My Rhapsody

gsoc maths programming python

And GSoC ends!

This was the last week of my Google Summer of Code project on fast series expansions for SymPy and SymEngine. It has thoroughly been an amazing experience, challenging and rewarding in more ways than I had imagined. I was extremely lucky to have such awesome mentors as Ondrej and Thilina.

Though I couldn't achieve all that I had planned in my proposal, it taught me what I think is my biggest take away from the experience- things seldom work the way you want them to. In fact, I faced maximum difficulties in that part of my project which I had assumed to be trivial- ring series in SymPy. And as it turned out, it was the corner stone of what I had set out to do, and it needed to be done well.

Fortunately, things turned out rather well there and now most of the difficult questions with regard to ring series have been answered. ring series now has a general purpose rs_series function that expands an arbitrary SymPy expression really fast. Most of the important internal functions are also implemented now. I think as a module ring series has reached a stage where it can be helpful to people and others can help with improving and expanding it. Of course, a crazy amount of work still needs to be done and for that we need a lot of helping hands.

● **What is needed**:
Answer these questions about the post on the GSoC project:
(a) For which two projects were the fast series expansions built?
(b) Which part of the project did the writer assume would be trivial?
(c) What does the rs_series function do?
Answer from the post alone.

● **Data lines**:
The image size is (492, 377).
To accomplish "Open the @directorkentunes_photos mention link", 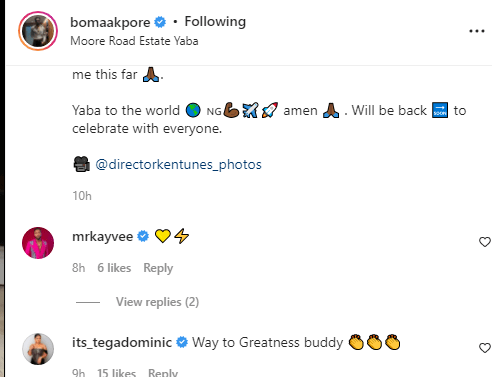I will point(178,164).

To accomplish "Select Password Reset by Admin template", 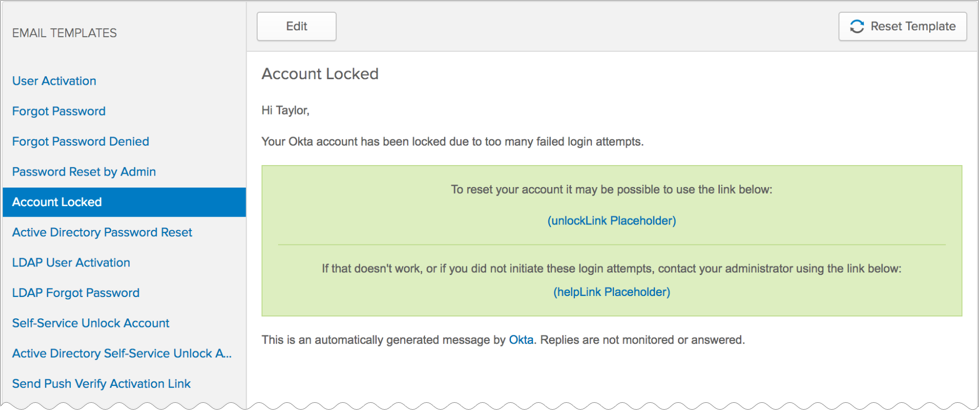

● **Output for this exercise**:
(a) SymPy and SymEngine
(b) Ring series in SymPy
(c) It expands an arbitrary SymPy expression really fast.